His comment hits home but I’m not about to concede. “Point taken. Speedy goals were never your strong suit.”
“I think we need to get back to work,” Jack interrupts.
While standing here in these tights, my own allure already drank twenty shots and cried a river
of its own mascara. His confidence and distinct lack of empathy jar. He’s tagged me as a harridan. Can’t he see below my bluster? He thinks I’m that hard? Am I that bad?
I’ve had enough. Nice to know I’m public enemy number one and Will’s not even seen out his first week yet.
“Let’s mark this one down as a nil-nil draw,” Will tells me.
“Something you were used to.”
“Do you ever pack it in?” His tone is iced steel.

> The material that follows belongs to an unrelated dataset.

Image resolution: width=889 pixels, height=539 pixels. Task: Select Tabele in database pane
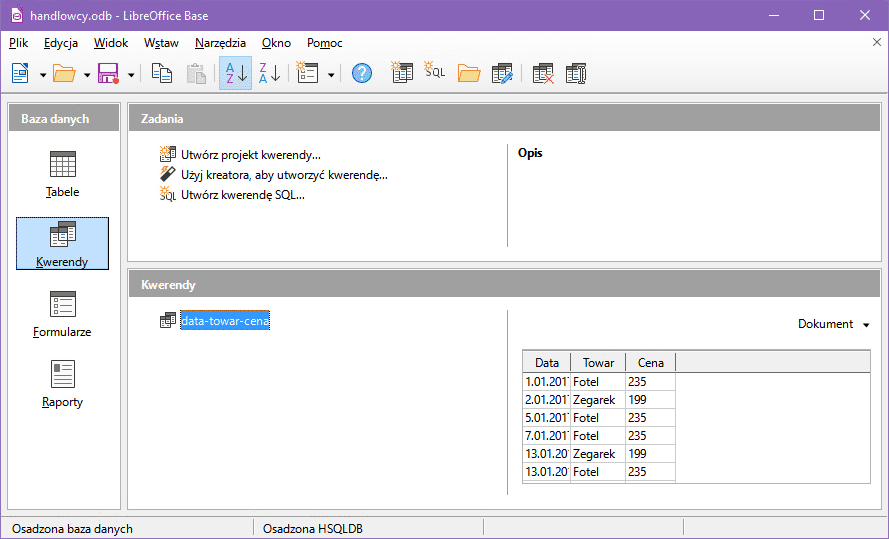click(63, 174)
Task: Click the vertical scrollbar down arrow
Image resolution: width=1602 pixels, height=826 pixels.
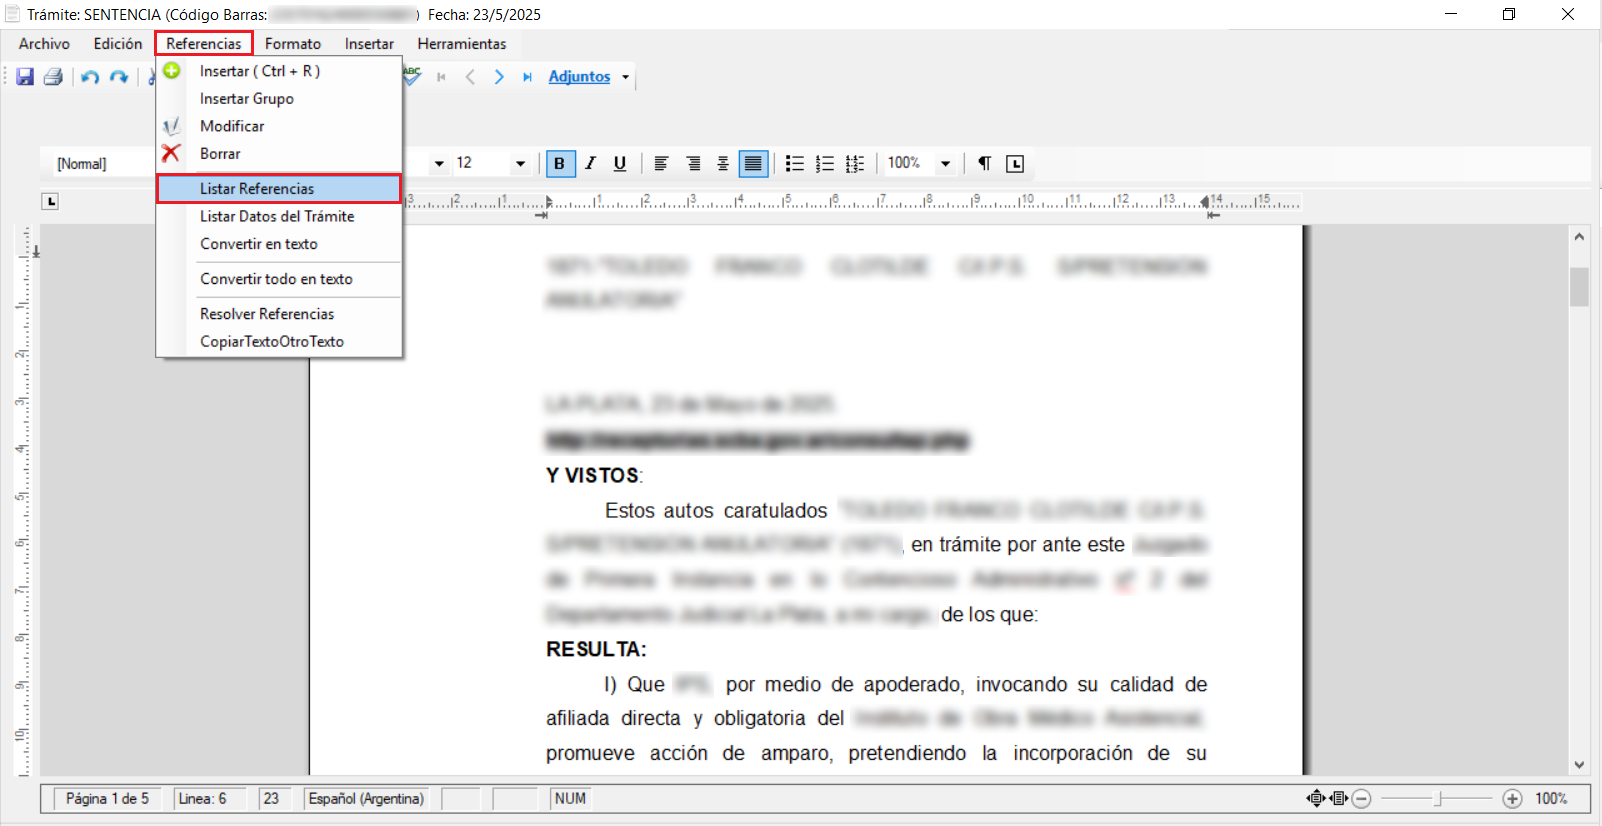Action: [1579, 765]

Jack stares at me, shocked. His glare’s so hard I know he’s disappointed. But Will Darby riles me more. Am I worse than I even realize?
“I need to go.”
“I think that’s best,” Jack answers.
We’re reading Brighton Rock. And right now I feel like I’ve hit rock bottom too.
Chapter Five
It proves to be a day of gentleman callers. As the bell rings for lunch, Tarquin the Terrible of the BBC appears at my door as the second years straggle through in a gaggle of ‘OMG’s, ‘LOL’s and ‘wicked’s.

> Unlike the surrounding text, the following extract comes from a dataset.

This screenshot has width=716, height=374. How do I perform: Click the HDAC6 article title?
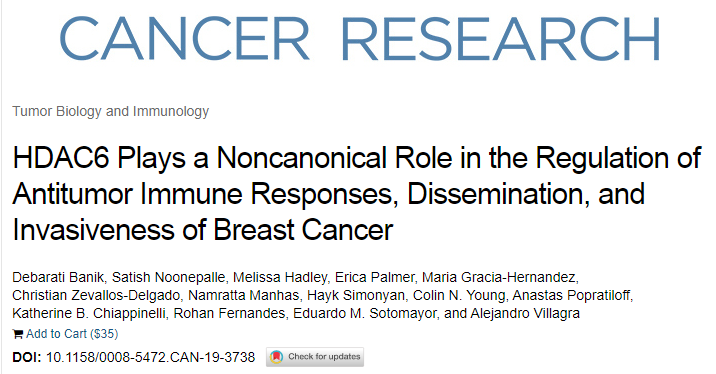tap(356, 193)
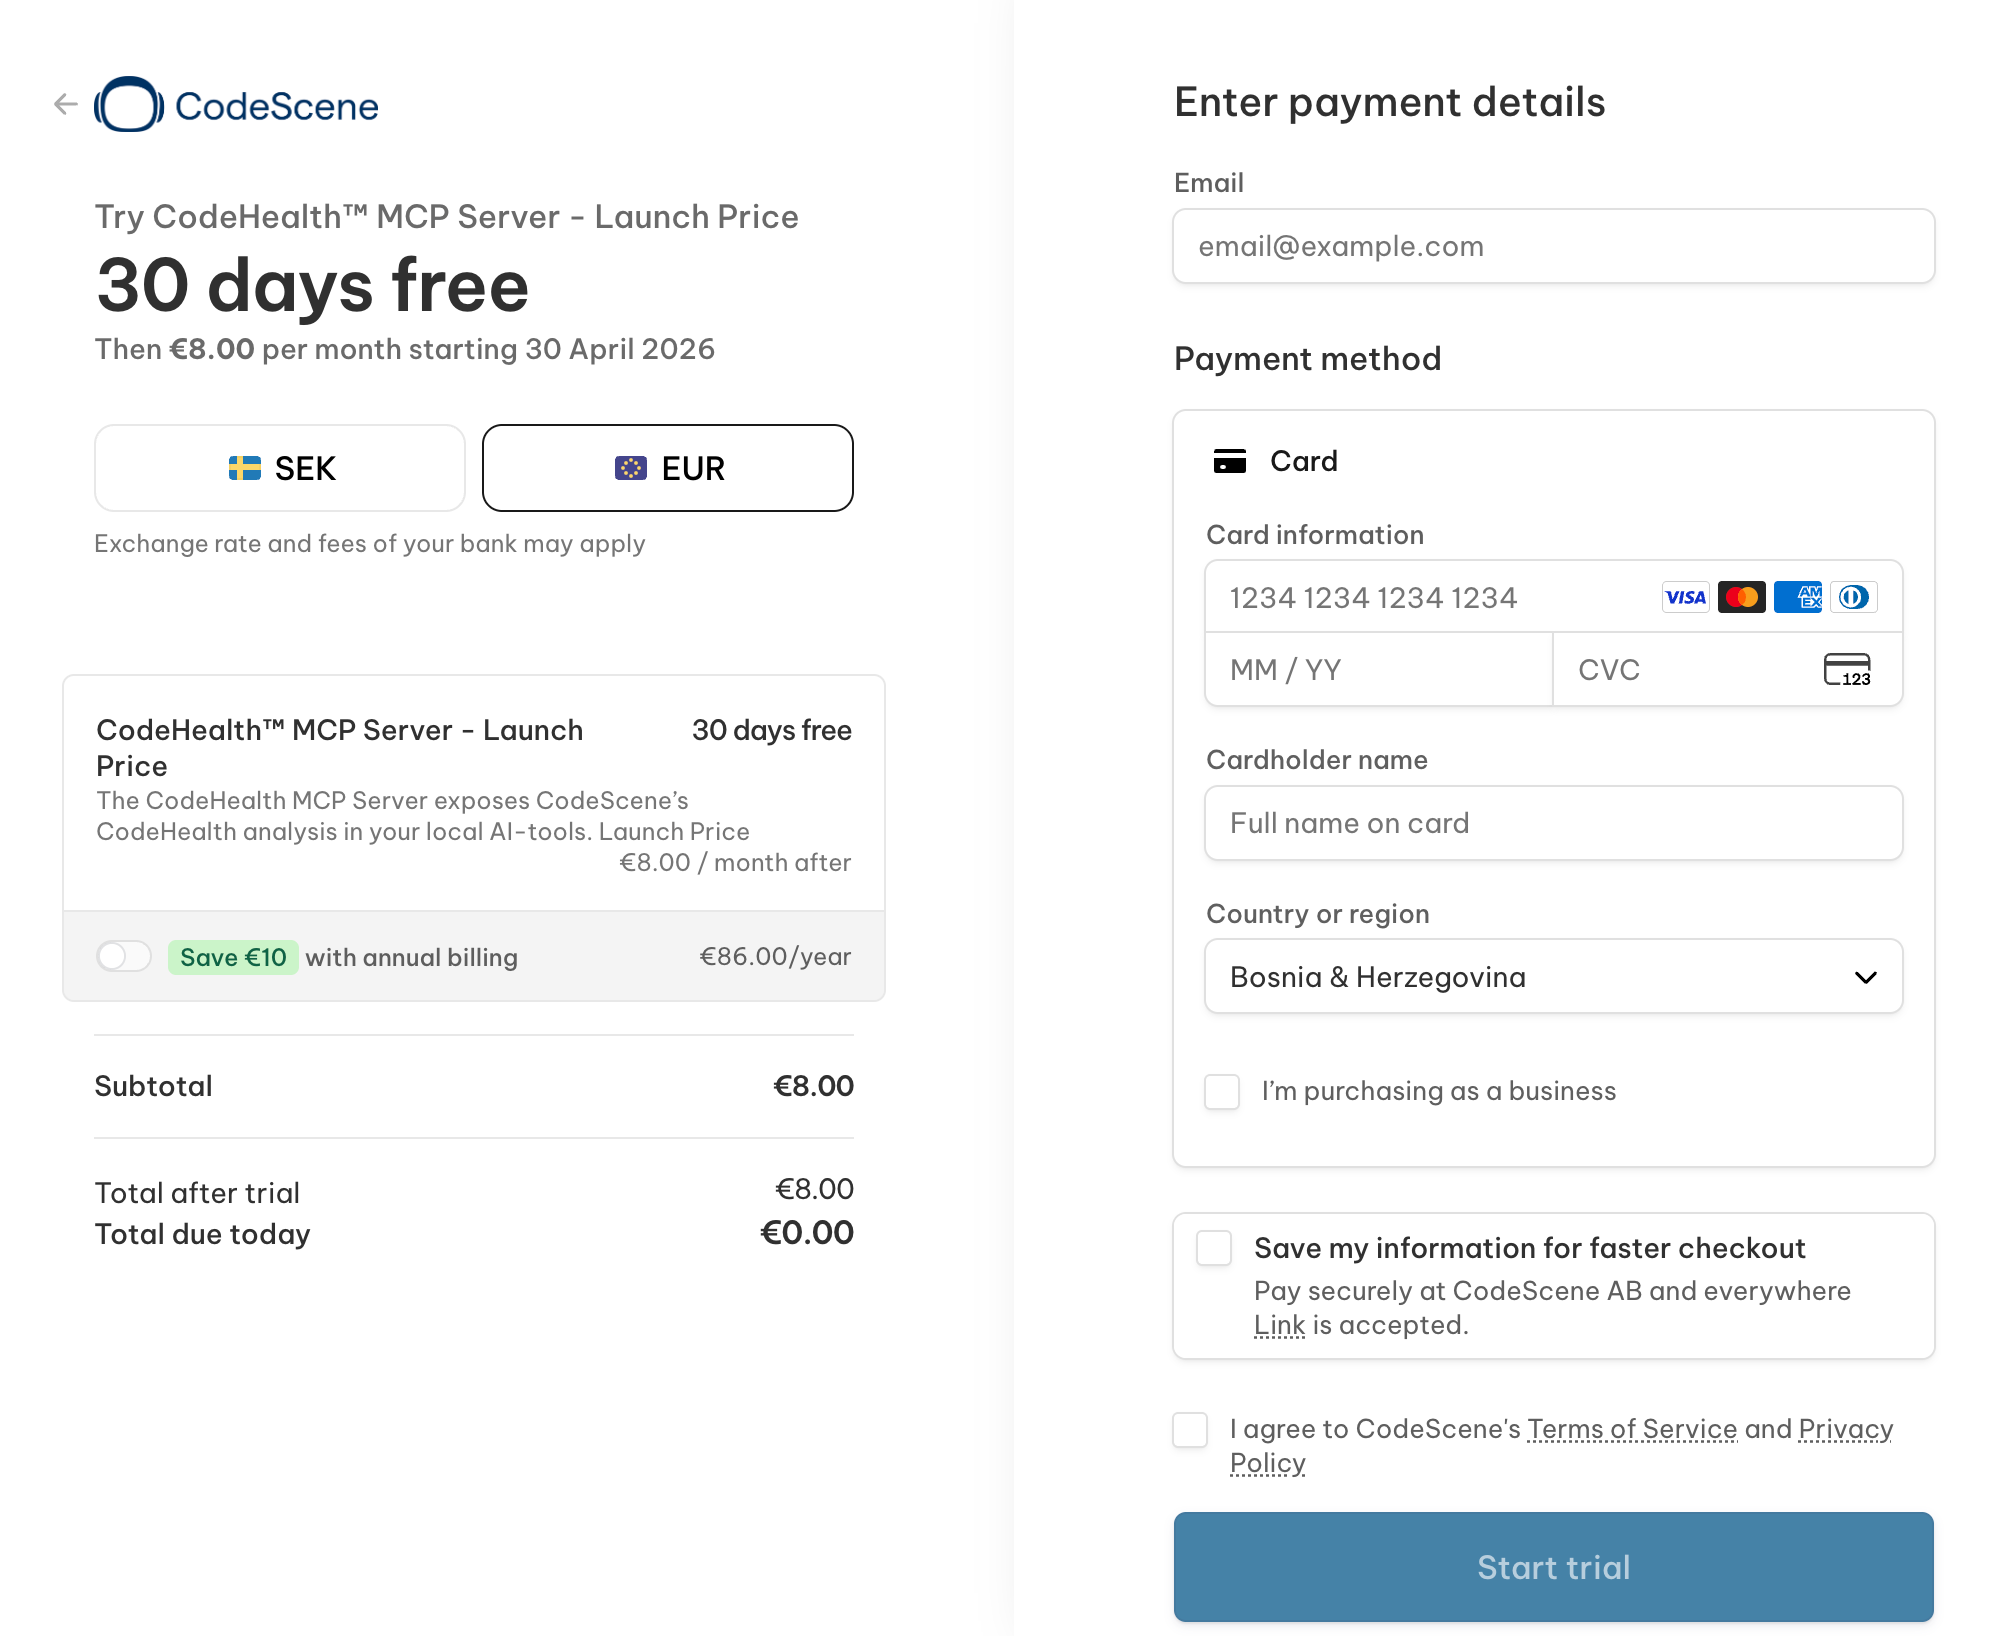This screenshot has width=2000, height=1636.
Task: Agree to the Terms of Service checkbox
Action: pyautogui.click(x=1190, y=1430)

“Any chance we could chat over a coffee? I don’t mean to intrude on your lunch but I have supplies.” He shakes a brown paper deli bag.
I have my own lunch but agree. I’m semi-impressed at his thoughtfulness. I probably would have found it harder to say yes but his friend, the cravat, has stayed home. I dread to consider that it might be one member of a cravat commune of assorted shades and fabrics. I imagine them staging a closet demonstration with ‘We Want Out’ signs.
“I thought we could perhaps sit at your desk so we’ve privacy, there are a few issues I’d like to discuss.”
I’m uncertain about what he’s keen to flesh out but I relent. “Fine.”
He smiles like he’s found a hundred-pound note in a lucky bag. “I’ve brought a raspberry tart as inducement.”
I resist the urge to clap my hands and say ‘goodie’. It’s one up from playing squash. But when he removes his jacket, I notice his trousers are higher than Blondie’s The Tide Is High today. Come back, cravat, all is forgiven.